Coal is the second most important commodity for dry bulk behind iron ore, and in the last several years, coal trading has been a swing factor when it comes to the strength of the broader dry bulk market. With most of the world rapidly eliminating coal from its energy mix, especially in the western world, China has been left as the only demand growth region for coal as it continues to add considerable coal power generation capacity in its energy mix.
For dry bulk, such a development is welcomed news, although it does not totally offset declining demand elsewhere especially given the relatively short distances involved (Indonesia, South Africa and Australia are the three major exporting regions when it comes to coal). After all, thermal coal shipping volumes seem to have peaked in 2017 and have been in a mild decline ever since.
BIMCO is out with an update on coal trading as it relates to dry bulk, and it paints a rather bleak picture for the commodity:
“Staggering high growth in January through April has been replaced with monthly coal import growth rates in May through August below the levels recorded in the same months of 2019.
This year’s coal import volumes have seen the lowest growth rate in the past three years. In the first eight months of this year, 220.7 million tonnes of coal have been imported by China, just 473 thousand tonnes more than in 2019, recording a 0.2% growth.
The drop in coal imports has resulted in less business for the dry bulk fleet. Between May and August this year, there were 26.2 million tonnes less imported compared to the same period last year. The drop in volumes means that ship owners lost an equivalent of 351 Panamax loads,” says Peter Sand, BIMCO’s Chief Shipping Analyst.
“So far, strong Chinese iron ore imports have managed to compensate for the decline in coal volumes, supporting dry bulk freight rates,” Sand says.”
Indeed, coal imports to China saw an impressive four-month run earlier in the year, with a very high growth rate that has now almost turned negative as a lot of Chinese ports have hit their annual quota.
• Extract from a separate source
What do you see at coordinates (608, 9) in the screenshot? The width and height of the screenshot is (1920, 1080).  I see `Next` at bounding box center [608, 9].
Arrow Research explains:
“Meanwhile, imports dropped sharply in recent months as a growing number of ports exhausted their annual import quotas. Despite a surge in the first four months of the year, seaborne arrivals in 2020 totaled 207.7 million tonnes as of 4 October. This marks a 5.8% decrease from the 219.8mt shipped during the same period in 2019.
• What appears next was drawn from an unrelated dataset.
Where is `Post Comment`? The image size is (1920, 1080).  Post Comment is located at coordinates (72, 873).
Growing supply tightness coupled with high domestic prices have prompted talks among trading circles that China might ease import restrictions in Q4. Low port inventories, particularly at northern ports, further fuel the rumors. Average inventories held at the ports of Qinhuangdao, Caofeidian and Jingtang as of 30 September are 26.7% lower year-on-year and 17% below their three-year average for this time of year.
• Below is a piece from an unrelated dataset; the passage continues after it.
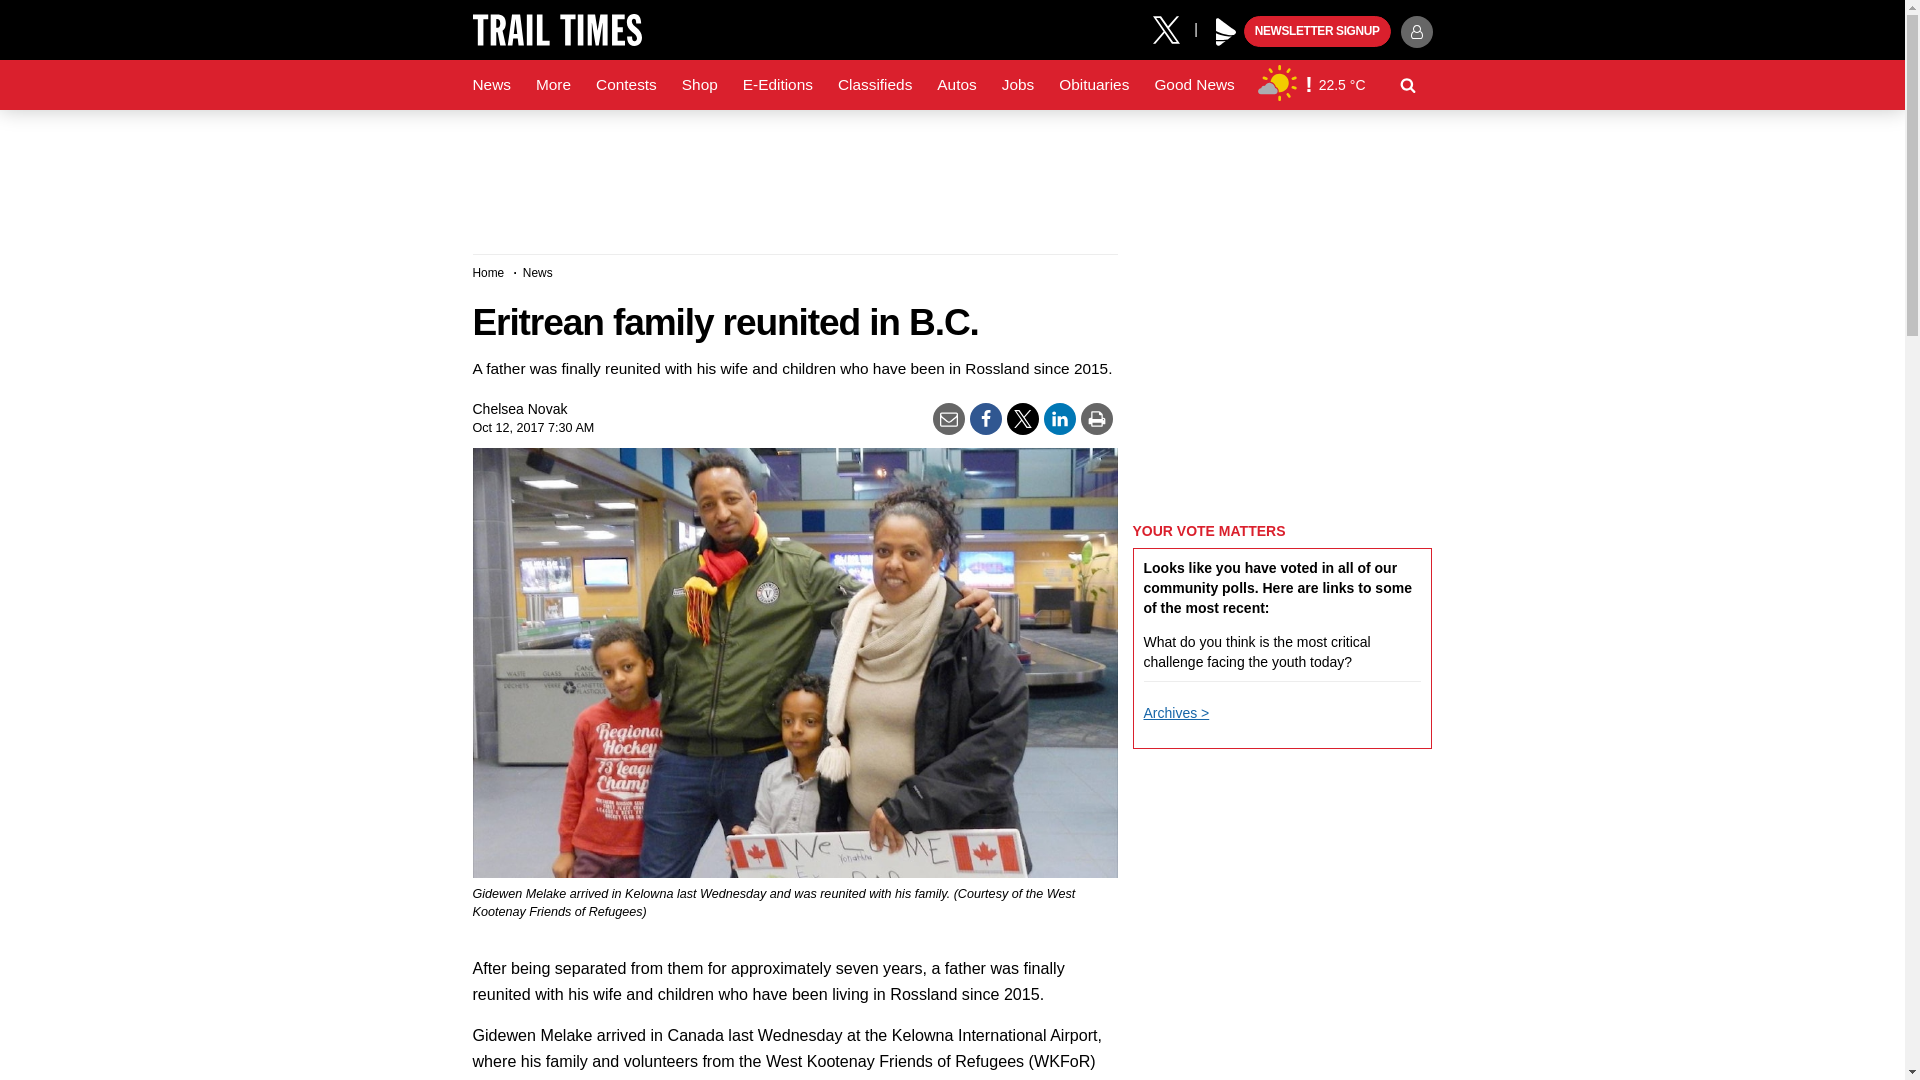 This screenshot has width=1920, height=1080. I want to click on Weather alert, so click(1308, 84).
So far, the rumors remain unsubstantiated. Weekly coal arrivals have been sliding steadily since the beginning of Q3. Last week, only 3.1mt of coal arrived at Chinese ports, the weakest volume since December 2018. However, further gains in domestic prices could force the authorities to ease import restrictions in the coming weeks.”
Relative pricing plays a role when it comes to coal trading as, after all, it is a highly tradable physical market. As Arrow Research shows, relative pricing has more recently benefited imports, as Australian coal is a much cheaper option for Chinese coal end users:
The dry bulk market has gained from a surge in coal trading earlier in the year, mainly driven by strong imports into China, a trend that is now winding down. However, with iron ore volumes substantially increasing compared to the first half of the year, for the larger segments of the dry bulk market the impact is a net positive as iron ore remains the dominant commodity when it comes to Capesizes. For the smaller sizes though, not so much. The impact on Panamax and Supramax segments were the quotas not being relaxed will be more meaningful, something that is already observed in the Panamax and Supramax freight markets.
Coal trading has always been a hard to forecast market, as relative pricing and shifting trends in the global power generation market has proven difficult factors to predict. China consumes more than 4 billion tons of coal per year, importing approximately 5% of its needs. Yet, China accounts for ~20% of seaborne coal while all Asia absorbs roughly 80% of all coal shipped. Small changes in importing trends for that part of the world can have a disproportional impact on shipping demand and thus a significant influence on spot dry bulk rates coming from a commodity that seems to be in a steady structural decline for years to come.